AIM: Copy out the lines of the material below, exactly as they appear, from the line containing "You are a GUI" through the last line of the material, both included, and leave out the pictures.

— START MATERIAL PROVIDED —

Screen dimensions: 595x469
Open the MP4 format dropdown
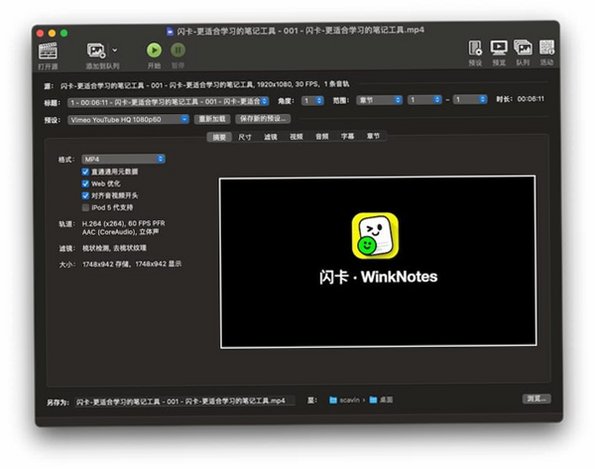point(123,159)
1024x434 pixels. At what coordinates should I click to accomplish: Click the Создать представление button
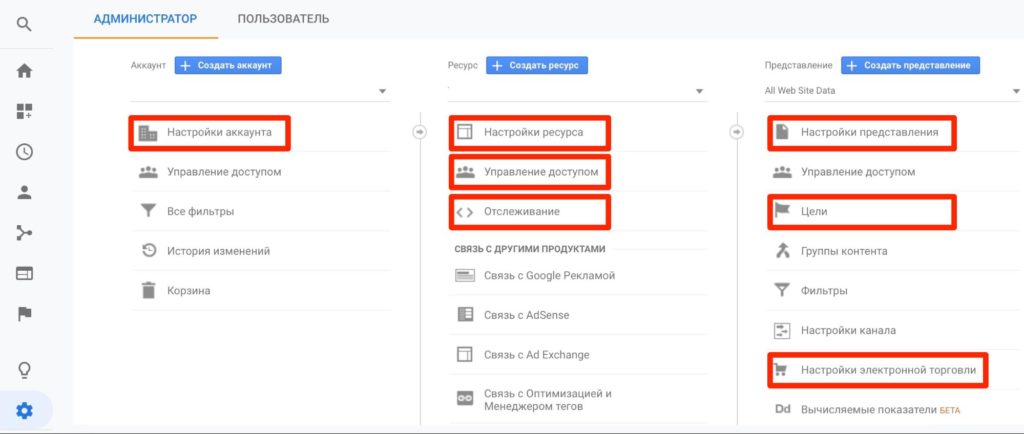click(x=910, y=65)
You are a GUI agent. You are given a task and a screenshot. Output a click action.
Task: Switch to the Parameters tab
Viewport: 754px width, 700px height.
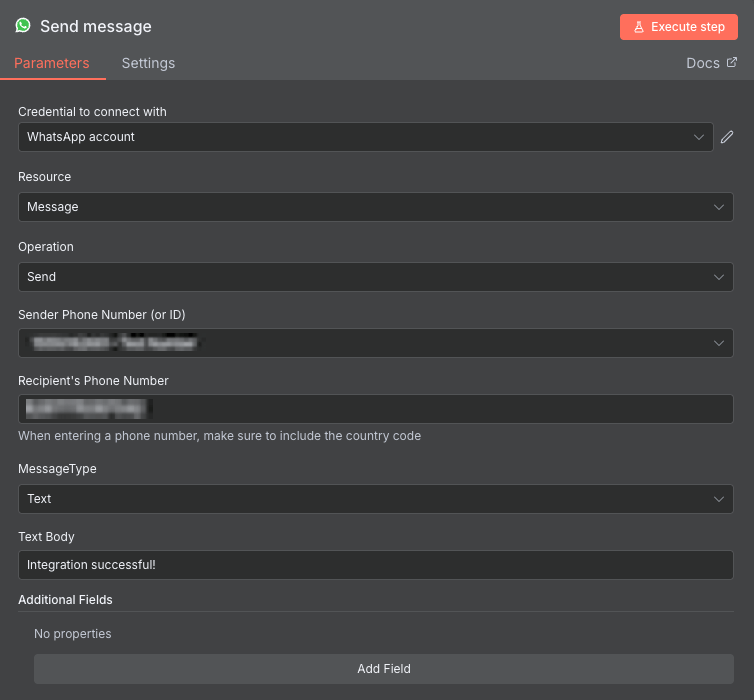pyautogui.click(x=52, y=63)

— END MATERIAL PROVIDED —

REPLY:
You are a GUI agent. You are given a task and a screenshot. Output a click action.
Task: Switch to the Parameters tab
Viewport: 754px width, 700px height.
pyautogui.click(x=52, y=63)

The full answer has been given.